Délabrée, noircie d’humidité, bouffée de moisissures, elle semble abandonnée. Mais mon guide, m’assure qu’elle fonctionne. Quoiqu’on n’y trouve ni horaire ni prix. Il n’y a d’ailleurs aucune sorte d’indication. Pas même une affiche, ne serait-ce que délavée, maculée ou déchirée par le temps. Il y aurait même une guichetière ! Et certes, un trou percé dans le mur forme un improbable guichet. Mais quand cette guichetière est-elle là ? Hé, quand arrive le train ! Certes, mais quand arrive-t-il ? Quels jours, quelles heures ? Silence embarrassé. On ne sait. Il faut l’espérer assis en bord de voie, le dos posé contre son baluchon. Le temps ici est celui des longues attentes muettes et ce train, comme toute vie, est incertain.

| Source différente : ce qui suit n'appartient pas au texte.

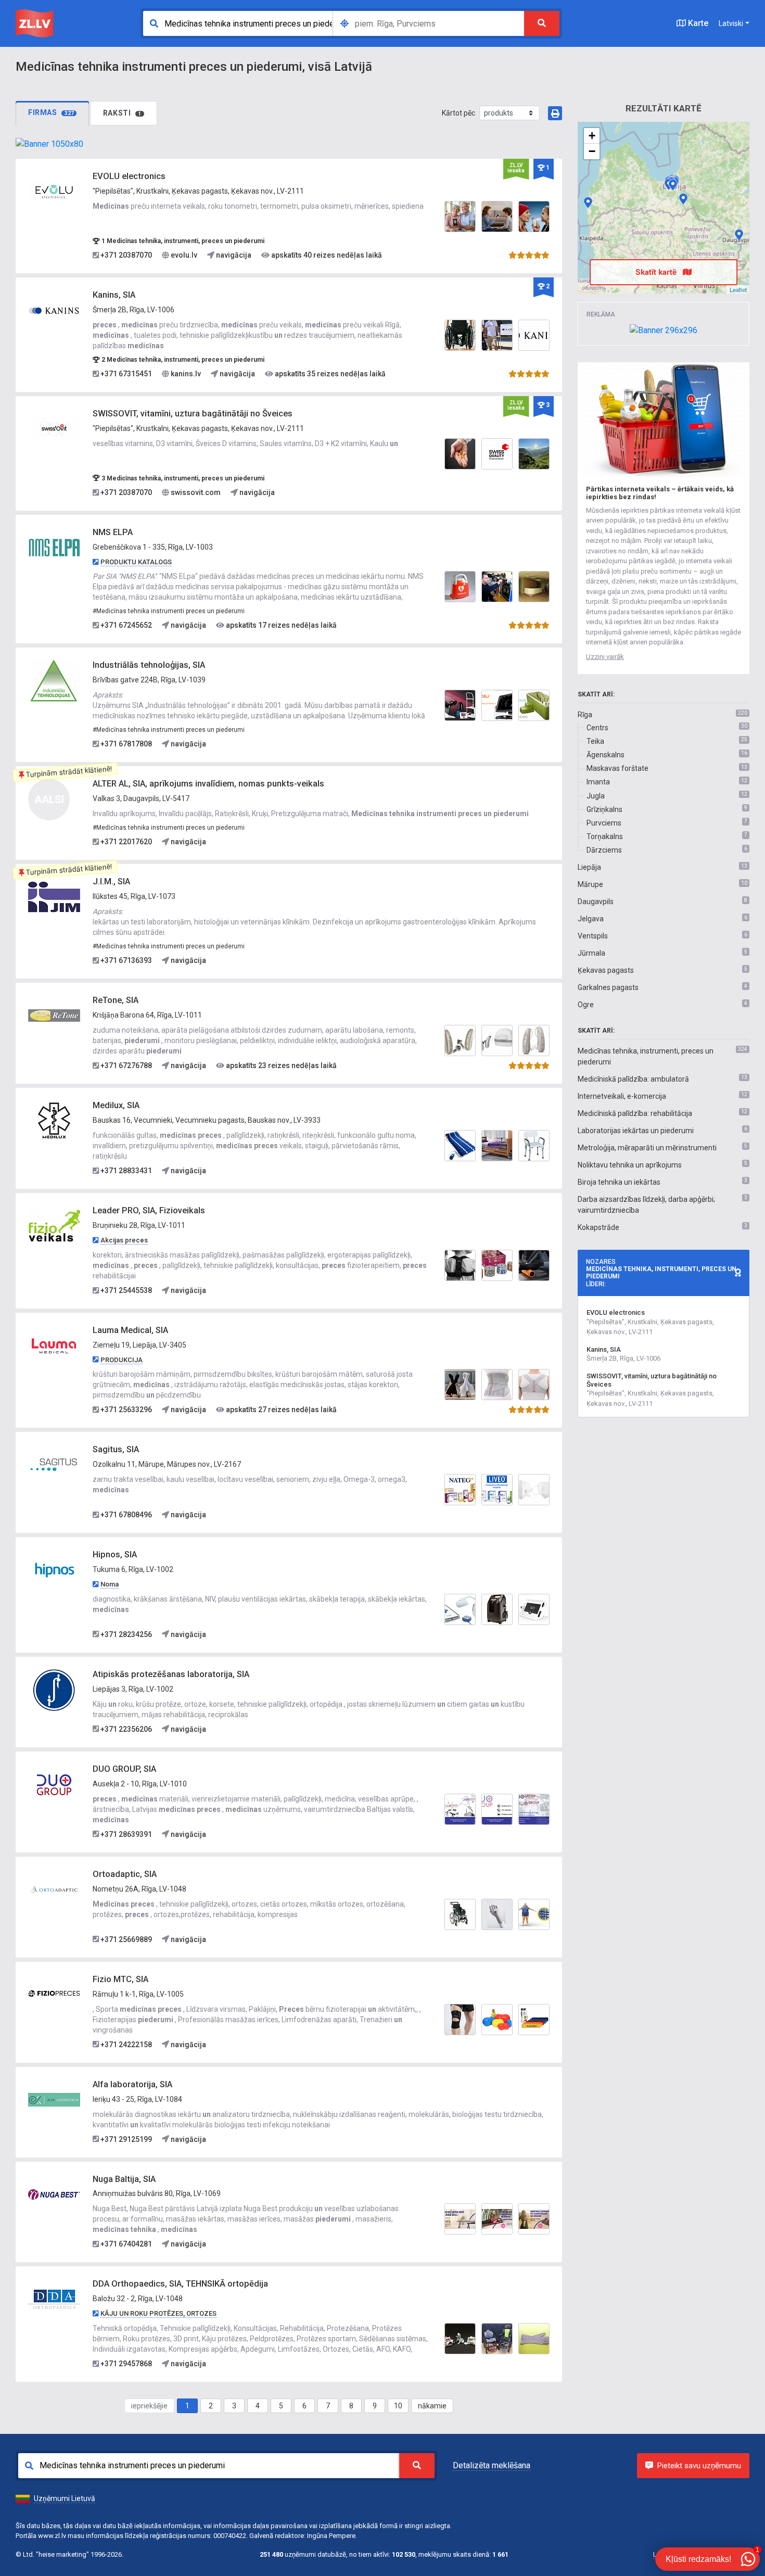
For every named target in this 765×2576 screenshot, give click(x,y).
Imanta (598, 782)
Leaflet (738, 289)
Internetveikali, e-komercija (622, 1096)
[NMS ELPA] (54, 547)
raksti (122, 113)
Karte (697, 23)
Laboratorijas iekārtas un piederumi (636, 1130)
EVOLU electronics (129, 176)
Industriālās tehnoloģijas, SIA (149, 665)
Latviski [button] (731, 23)
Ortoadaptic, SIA (125, 1874)
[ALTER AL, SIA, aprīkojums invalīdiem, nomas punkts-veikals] (739, 235)
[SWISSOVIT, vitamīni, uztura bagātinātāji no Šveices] (54, 429)
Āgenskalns (605, 755)
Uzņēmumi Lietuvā (64, 2498)
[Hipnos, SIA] (54, 1570)
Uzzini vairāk (605, 657)
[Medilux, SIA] (54, 1120)
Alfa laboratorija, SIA (132, 2084)
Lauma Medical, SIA (130, 1330)
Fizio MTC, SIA (120, 1979)
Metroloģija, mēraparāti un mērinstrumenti (647, 1148)
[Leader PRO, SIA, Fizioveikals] (54, 1226)
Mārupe (590, 884)
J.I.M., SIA (111, 881)
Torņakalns (604, 836)
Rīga (585, 714)
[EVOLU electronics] (54, 191)
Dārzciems (604, 850)
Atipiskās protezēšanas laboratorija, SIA (171, 1674)
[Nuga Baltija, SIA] (54, 2194)
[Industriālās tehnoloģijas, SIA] (54, 680)
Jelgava (591, 919)
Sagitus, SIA (116, 1449)
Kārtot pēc (458, 113)
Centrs (597, 728)
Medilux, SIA (116, 1105)
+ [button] (592, 135)
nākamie (432, 2406)
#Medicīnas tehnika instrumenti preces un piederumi (169, 611)
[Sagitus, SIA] (54, 1465)
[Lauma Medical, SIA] (54, 1345)
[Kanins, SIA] (54, 310)
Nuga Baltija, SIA (124, 2179)
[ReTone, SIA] (54, 1015)
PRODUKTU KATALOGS (136, 562)
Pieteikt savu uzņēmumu (699, 2465)
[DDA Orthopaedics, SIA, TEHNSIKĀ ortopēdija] (54, 2299)
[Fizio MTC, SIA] (54, 1994)
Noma (109, 1584)
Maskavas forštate (617, 768)
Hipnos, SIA (115, 1554)
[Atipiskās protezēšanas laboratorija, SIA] (54, 1689)
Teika (595, 741)
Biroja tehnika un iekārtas (619, 1182)
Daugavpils (596, 901)
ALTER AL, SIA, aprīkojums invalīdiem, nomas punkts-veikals (208, 784)
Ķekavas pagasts (606, 970)
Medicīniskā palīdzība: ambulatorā (633, 1079)
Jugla (595, 796)
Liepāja (589, 867)
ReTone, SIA (115, 1000)
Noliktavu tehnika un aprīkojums (630, 1165)
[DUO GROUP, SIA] (54, 1784)
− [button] (592, 151)
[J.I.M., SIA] (54, 897)
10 (398, 2406)
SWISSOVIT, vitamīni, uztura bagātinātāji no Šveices (192, 413)
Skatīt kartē (657, 272)
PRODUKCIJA (121, 1360)
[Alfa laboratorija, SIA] (54, 2099)
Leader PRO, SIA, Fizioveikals (149, 1210)
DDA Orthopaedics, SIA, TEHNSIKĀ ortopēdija (180, 2284)
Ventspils (593, 936)
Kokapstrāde (598, 1227)
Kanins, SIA (114, 295)
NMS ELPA (113, 532)
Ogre (586, 1004)
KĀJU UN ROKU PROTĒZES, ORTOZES (158, 2313)
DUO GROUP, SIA (124, 1769)
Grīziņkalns (604, 809)
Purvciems (603, 823)
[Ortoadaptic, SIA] (54, 1889)
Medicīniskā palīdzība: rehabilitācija (635, 1113)
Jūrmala (591, 953)
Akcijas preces (124, 1240)
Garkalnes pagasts (608, 987)
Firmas (51, 112)
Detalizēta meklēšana (491, 2465)
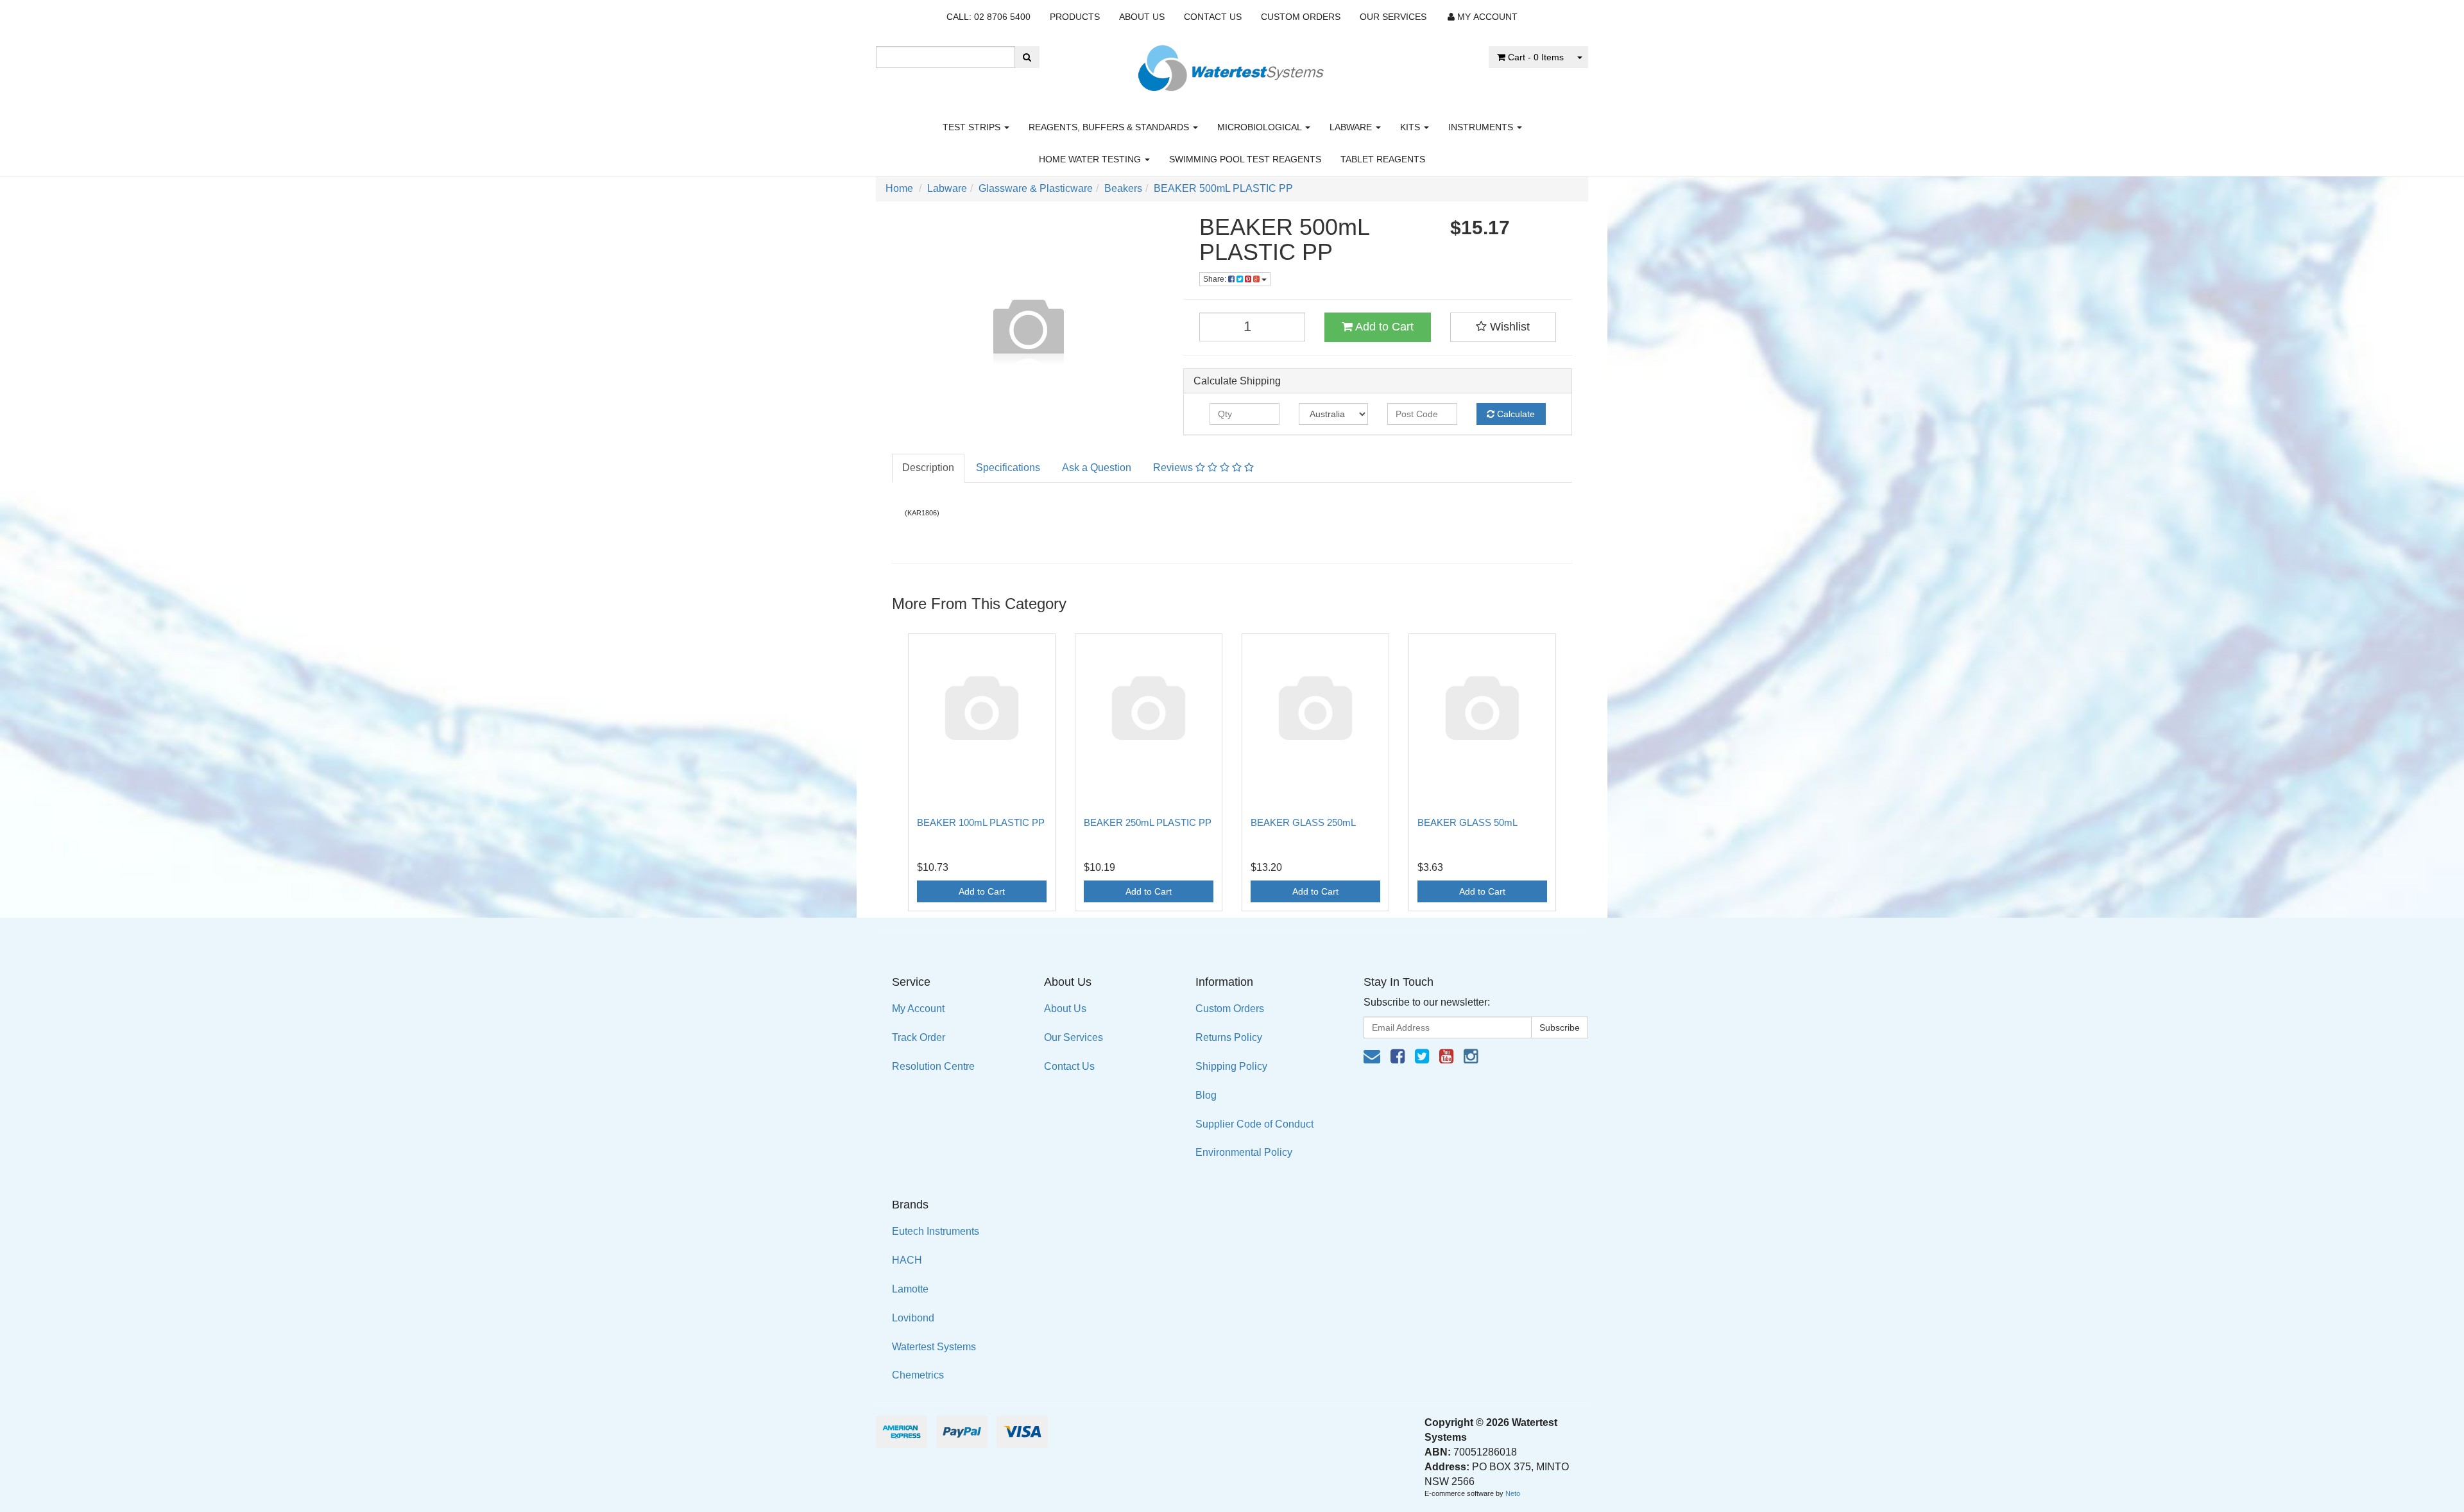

Car s'il est une chose dont tu peux t'assurer, ici, à Andranokoditra, c'est que le Moi n’est qu’un faisceau d’errances. Une vague présomption que rien ne certifie, l’aléatoire rencontre de trajets dont il n’est pas même certain qu’ils furent véritablement les tiens. Voyageur, tu t’es dissous dans des parallèles que rien ne rassemblait sinon cette commune évanescence à laquelle toutes finalement conduisaient. Cela a été. Plus exactement cela a peut-être été. Ou aurait pu être. Mais peut-être cela n’a-t-il jamais été. C’est sans importance. C’était bien. Juste des trajets. Nul dasein. Un soulagement. Car ici, à Andranokoditra, aucune mémoire ne peut exister, du moins de ces longues mémoires, dessins sur les grottes, écritures gravées, qui supposent la dureté d’un matériau apte à en conserver la pérennité. Car ici, sur le canal des Pangalanes, il n'est pas de dureté. Pas de rocs, de rochers, de pierres. Tout y est mou, y est eau, boue, glaise, roseaux. Tout y glisse et la mémoire y est sans cesse lavée.
Même les os se dissolvent immédiatement dans la commune mouvance liquide. Aussi les seuls qui se conservent, sont-ils juchés bien haut, à l'abri des eaux. Empilés au sommet des poteaux sacramentels ou pointés au fronton des cases communautaires, ce sont les crânes des zébus sacrifiés lors des cérémonies rituelles. Habillés du vert des forêts, on les distingue à peine de la végétation.
Mais les zébus sont chers. Seul un rite fondamental, ainsi de l’exorcisme d’une épidémie, en justifie le sacrifice. Aussi ces poteaux sacrificiels ont-ils une valeur particulière. Ils sont l’unique calendrier, la seule texture mémorielle qui puisse rester et conserver la trace des évènements. Ils sont le passé même et ses gardiens et ses guetteurs.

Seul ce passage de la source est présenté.